I try to change the code this and still doesn't work:

#!/usr/bin/perl

open(FILE0, $ARGV[0]) || die "Can't open $_: $!\n";

while (<FILE0>)
{
chomp;
my($column)=$_=~m!\|\s+\|\s+\|(\w+).*!ig;
$file0{$column}++;
}
close(FILE0);

open(FILE1, $ARGV[1]) || die "Can't open $_: $!\n";

while (<FILE1>)
{
chomp;
my($column)=$_=~m!\d+\s+(\w+).*!ig;
$file1{$column}++;
}
close(FILE1);

open (W,'>file_check.txt');
foreach (keys %file0) {
##change from exist to not exists
print W $_."\n" if (not exists $file1{$_});
}
close(W);

bustamelon
03-10-2006, 03:17 PM
This has already been written for you.
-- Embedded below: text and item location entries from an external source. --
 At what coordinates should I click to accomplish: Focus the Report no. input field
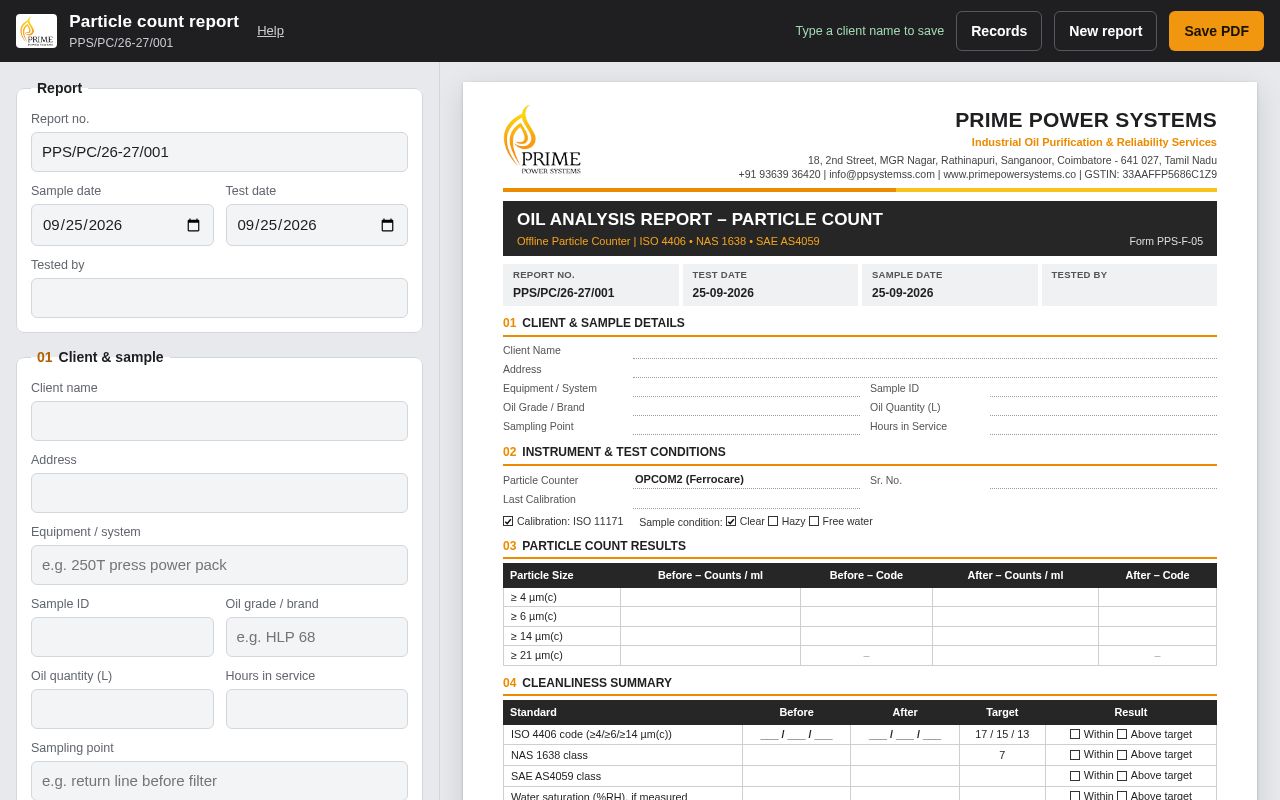(219, 152)
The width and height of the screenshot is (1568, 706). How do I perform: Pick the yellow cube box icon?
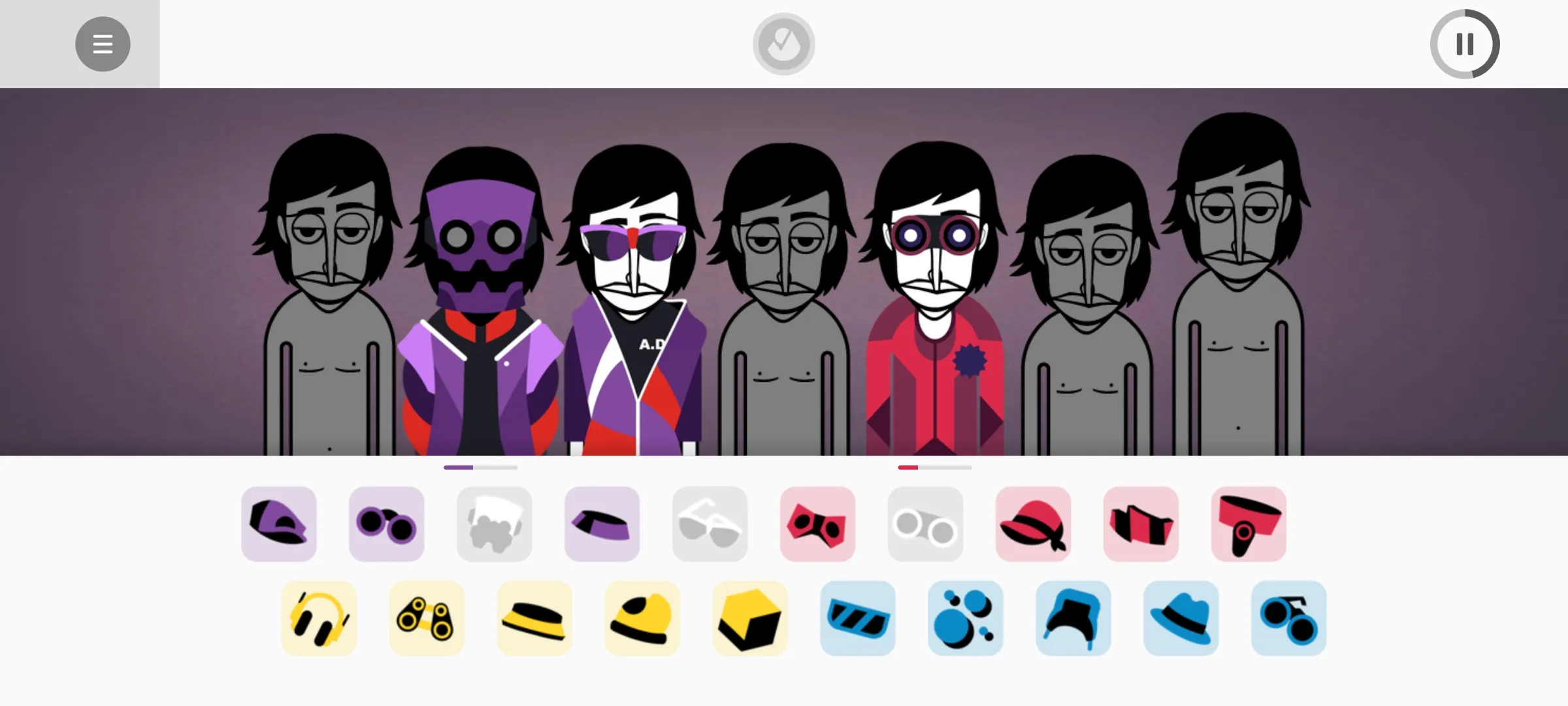750,618
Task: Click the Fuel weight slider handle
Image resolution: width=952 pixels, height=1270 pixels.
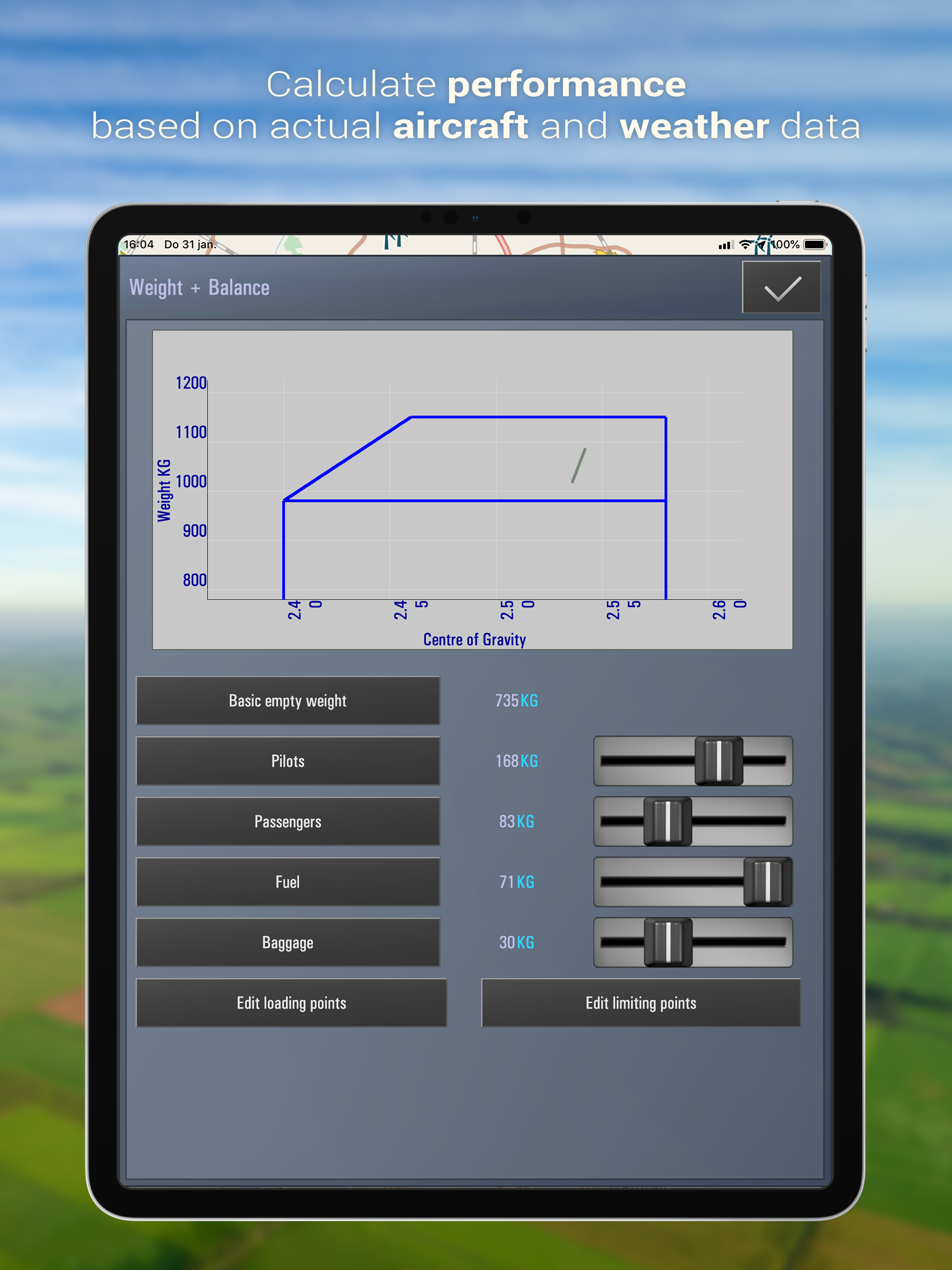Action: 767,882
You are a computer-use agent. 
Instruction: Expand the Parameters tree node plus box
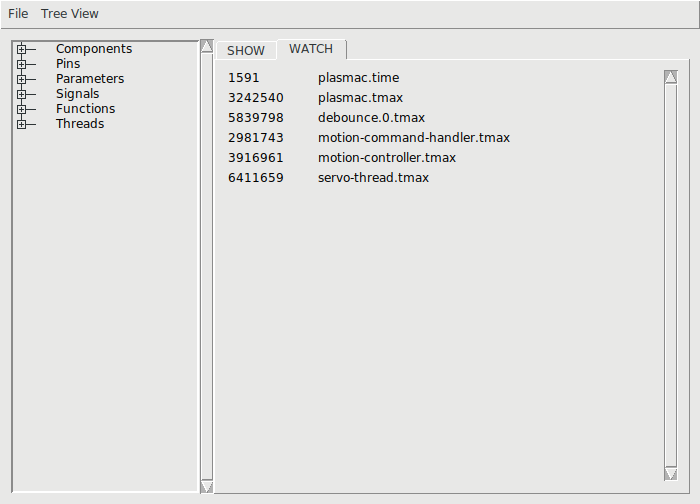coord(21,79)

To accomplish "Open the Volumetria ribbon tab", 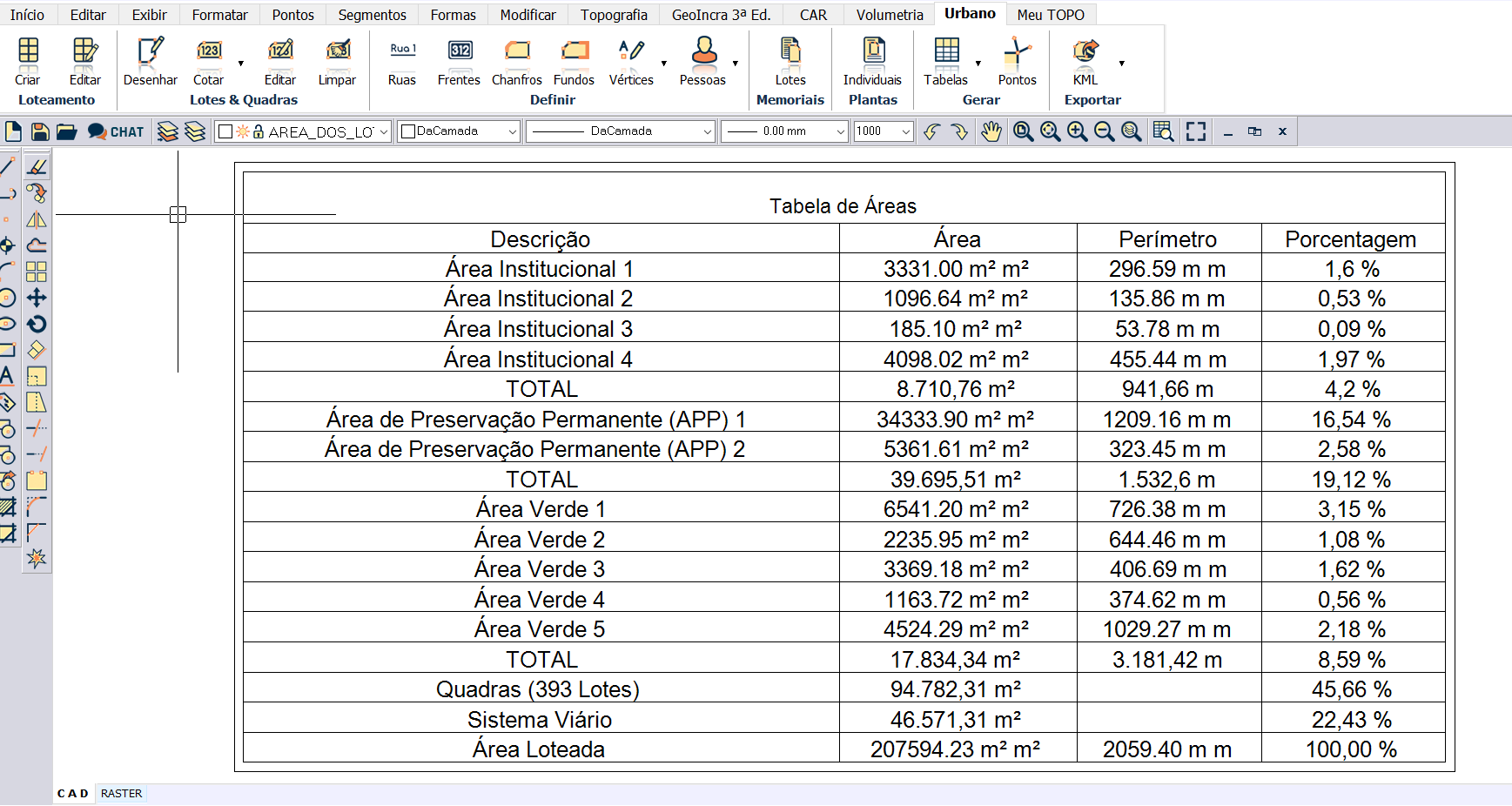I will pyautogui.click(x=889, y=15).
If you're on a *nix server, just do:

diff file0.txt file1.txt

...and this will output the differences to a file called diff.txt:

diff file0.txt file1.txt > diff.txt

It's not tjhat pretty, but it does basically whaat you are looking for.